He pulled back on the reins, calling to the mules to stop as they reached the spot where the church driveway joined the road. John Livingston brought his own team to a halt and smiled across at Cambridge and Nacho. "Good morning, gentlemen," he said heartily. "Mr. Cambridge, isn't it? You had dinner on the grounds with us a couple of days ago."
"That's right, Reverend," Cambridge replied. "How are you today?"
"Just fine, praise the Lord. Who's your friend, if you don't mind my asking?"
Dove answered the question. "His name is Nacho Graves," she said softly.
"That's right," Nacho said, taken a little by surprise. "Ignacio Alexander Rodriguez Graves, Reverend. Pleased to meet you." He tipped his hat to Dove and went on, "Good morning, Miss O'Shea."
Livingston said, "Pleased to meet you as well, Mr. Graves," then glanced curiously at the girl. "I wasn't aware that you were acquainted with these two gentlemen, Dove."

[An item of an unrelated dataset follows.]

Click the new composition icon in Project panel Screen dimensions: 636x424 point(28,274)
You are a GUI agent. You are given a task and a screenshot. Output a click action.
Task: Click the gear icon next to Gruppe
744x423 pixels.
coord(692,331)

'They came to see my father yesterday," she said. "And of course, I saw Mr. Cambridge here at the church on Wednesday."
She was keeping her eyes slightly downcast, as any proper young lady would, and not looking directly at them. That was quite a contrast to the bold, none too friendly stare she had given them while holding a gun on them the day before. She wore a gingham dress, a lightweight shawl, and a sun bonnet, and the outfit and her attitude made Nacho understand what Cambridge had been talking about earlier. It was like this Dove and the buckskin-clad Comanche maiden were two completely different people. And yet they were unmistakably the same. There couldn't be two such women in the world, Nacho thought.
Surprisingly, he decided he preferred the Comanche version to the white. The dangerous, gun-toting girl in buckskin seemed more true to what he thought was Dove's actual nature. But he noticed that she didn't mention any details about their encounter the day before to the minister. Livingston probably didn't know what she was really like.
"Are you on your way to Antioch?" Livingston asked, and when Cambridge nodded, he went on, "So are we. The church is planning to build a baptistry instead of continuing to use the river or one of the creeks nearby, and Miss O'Shea is going to help me choose the fabric for the curtains. A new general store that should carry what we need recently opened in the settlement."
"Sounds like a fine idea, Reverend," Cambridge said. "We're on our way to pick up some grain for Jake Maxwell's stage station and his son's trading post."
Livingston's smile turned into a grin. "Why don't we drive along together, then? It'll give us all a chance to get to know each other better."
Nacho had been hoping for an excuse to spend more time with Dove O'Shea, but somehow he hadn't envisioned a preacher as part of the deal. Still, any chance was better than none. Quickly, he said, "Billy and I would like that, Reverend. Wouldn't we, Billy?"
"Sure," the lawyer agreed. "There's room for two wagons on this road. If we meet anybody coming the other way, though, we'll have to stop and let them pass."
Nacho wished Cambridge would stop worrying about such minor details. "Plenty of room," he said. "You'll see, Billy. Let's go, Jake's waiting for us to get back with that grain."
Cambridge gave him a sidelong look, then got the team of mules moving again. Livingston guided the buckboard alongside on the left. Wishing that he could somehow trade seats with Cambridge without looking too obvious, Nacho contented himself with leaning back slightly and looking past the attorney at the girl riding in the other vehicle.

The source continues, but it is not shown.